**Task statement:**
Exactly as written, transcribe the lines that run from the one containing "About Us (46, 89)" to the end of the records below.

======== Excerpted records

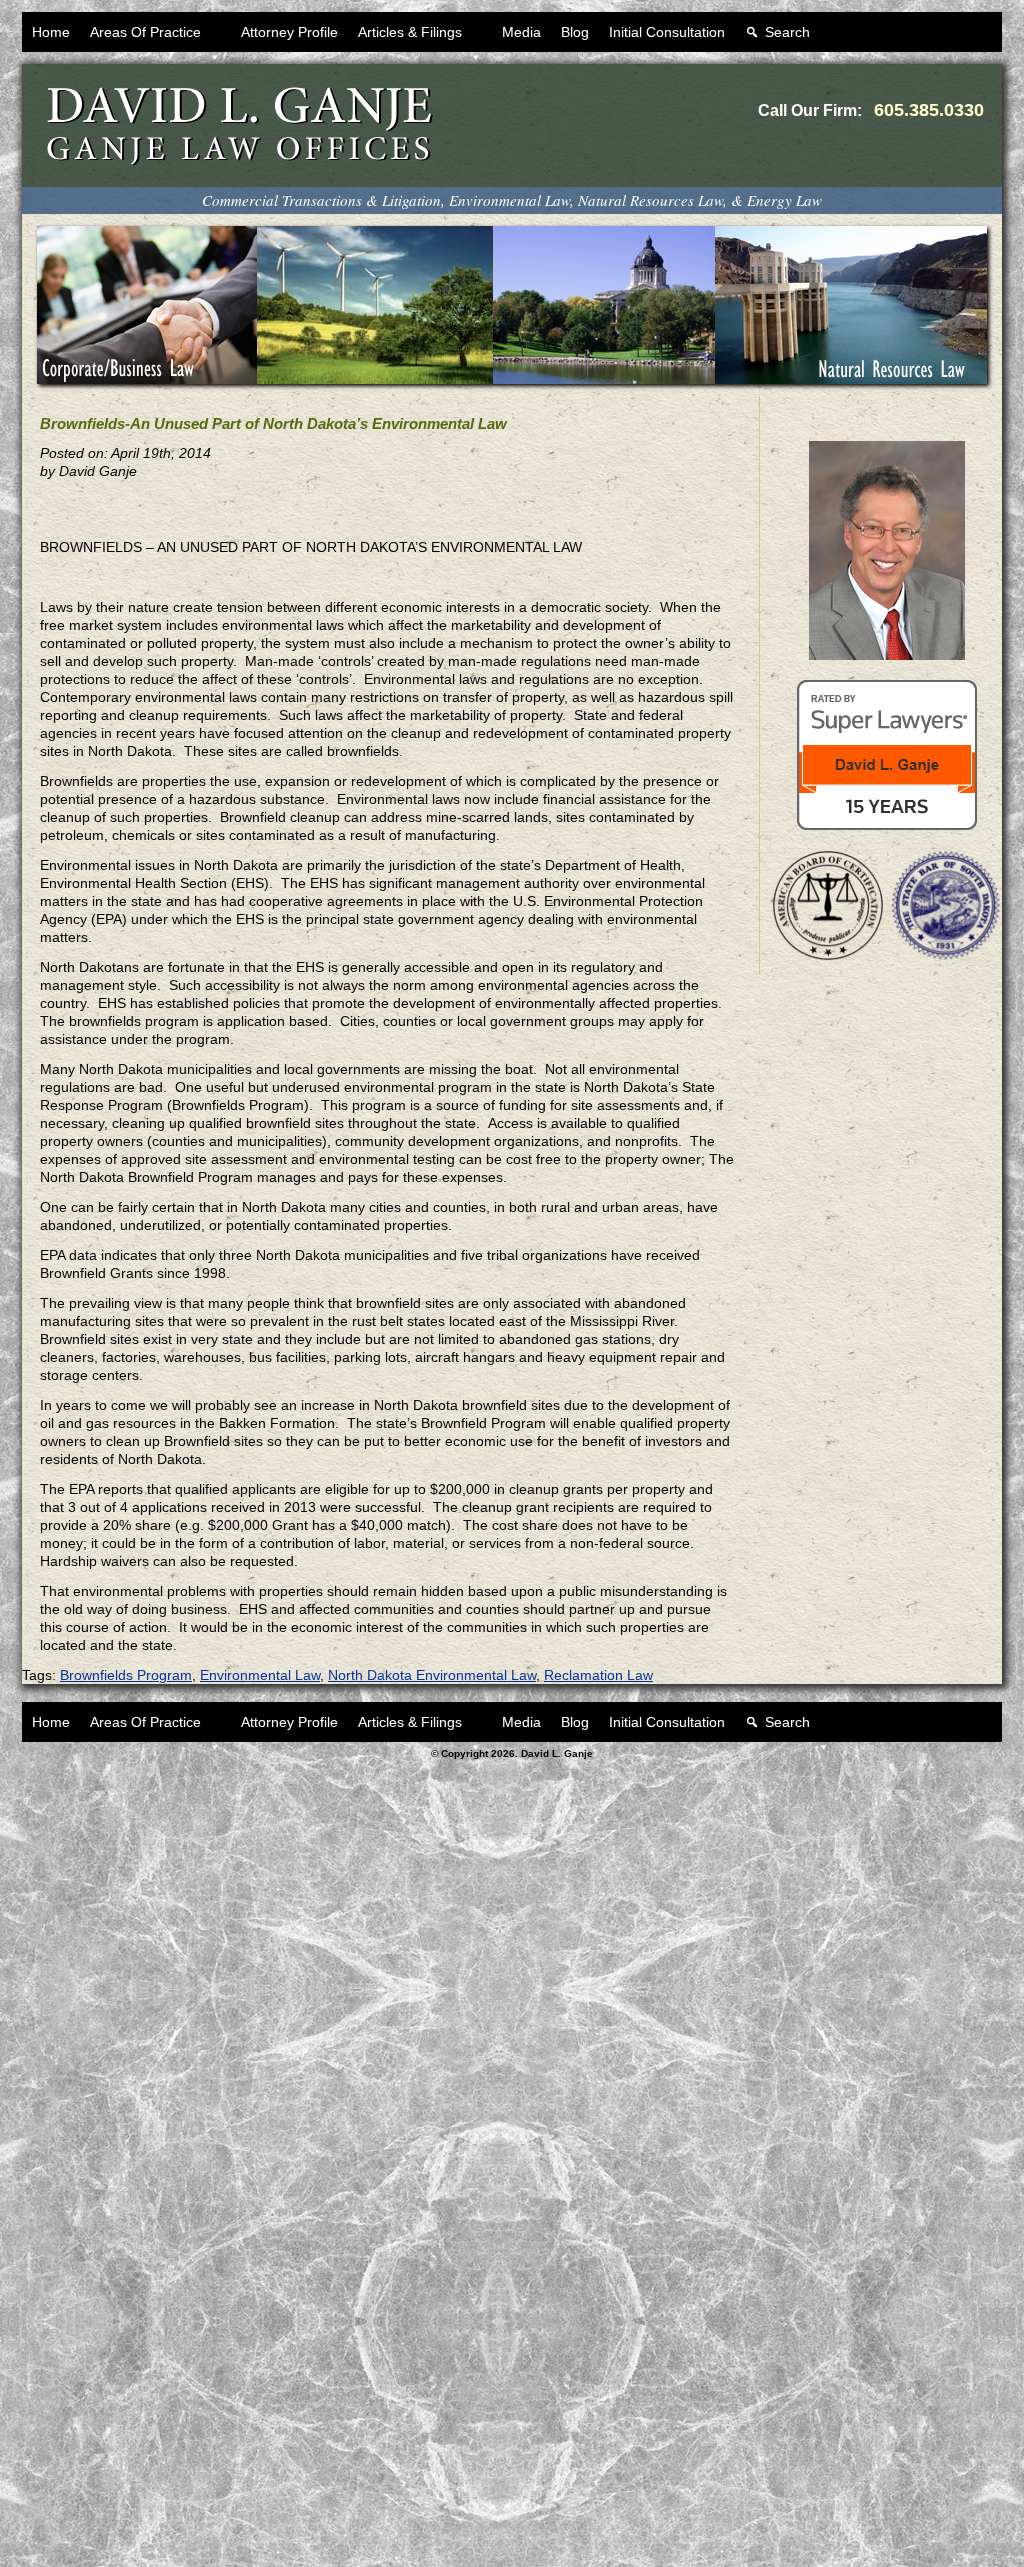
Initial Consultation (667, 32)
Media (521, 32)
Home (51, 32)
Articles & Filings (410, 32)
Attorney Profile (289, 32)
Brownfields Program (126, 1675)
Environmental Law (260, 1675)
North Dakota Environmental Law (432, 1675)
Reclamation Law (598, 1675)
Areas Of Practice (145, 32)
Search (787, 32)
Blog (575, 32)
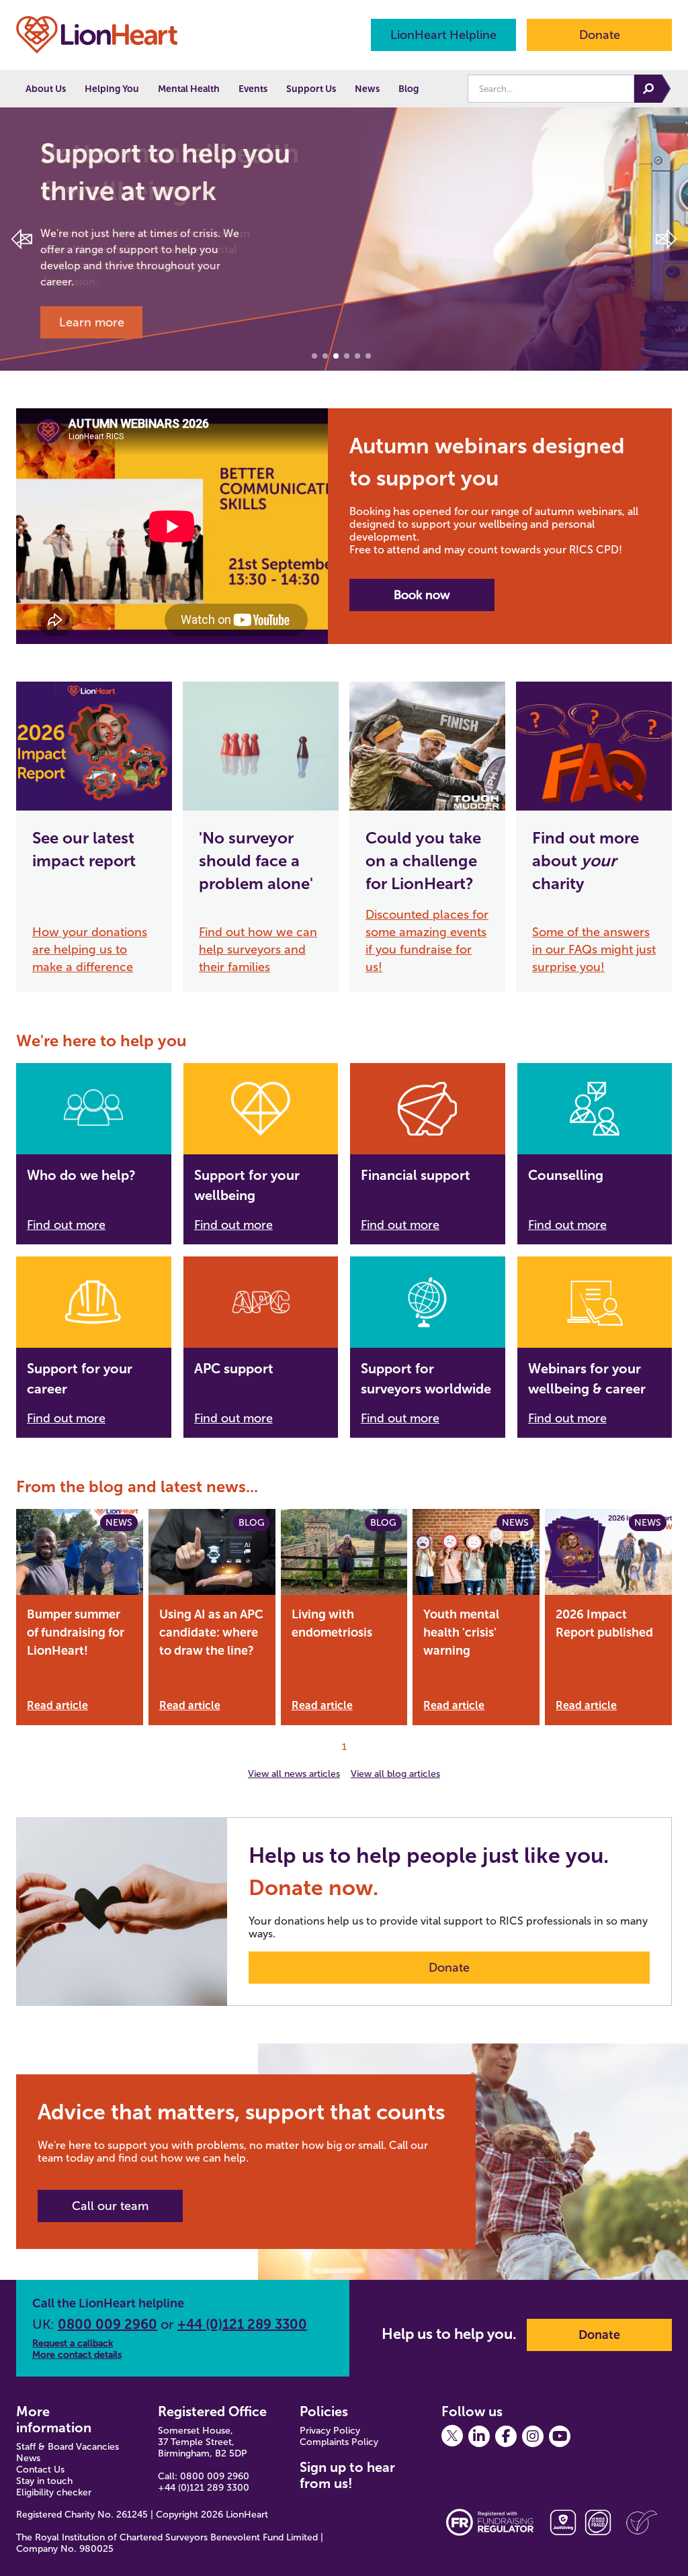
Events (253, 89)
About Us (46, 89)
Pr (304, 2430)
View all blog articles (395, 1774)
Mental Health (189, 89)
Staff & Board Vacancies (67, 2446)
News (367, 89)
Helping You (112, 89)
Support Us (311, 89)
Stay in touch (44, 2481)
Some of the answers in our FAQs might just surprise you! (594, 949)
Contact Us (40, 2469)
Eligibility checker (53, 2492)
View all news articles (294, 1774)
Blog (408, 89)
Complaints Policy (339, 2442)
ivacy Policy (336, 2430)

================

**Answer space:**
About Us (46, 89)
Pr (304, 2430)
View all blog articles (395, 1774)
Mental Health (189, 89)
Staff & Board Vacancies (67, 2446)
News (367, 89)
Helping You (112, 89)
Support Us (311, 89)
Stay in touch (44, 2481)
Some of the answers in our FAQs might just surprise you! (594, 949)
Contact Us (40, 2469)
Eligibility checker (53, 2492)
View all news articles (294, 1774)
Blog (408, 89)
Complaints Policy (339, 2442)
ivacy Policy (336, 2430)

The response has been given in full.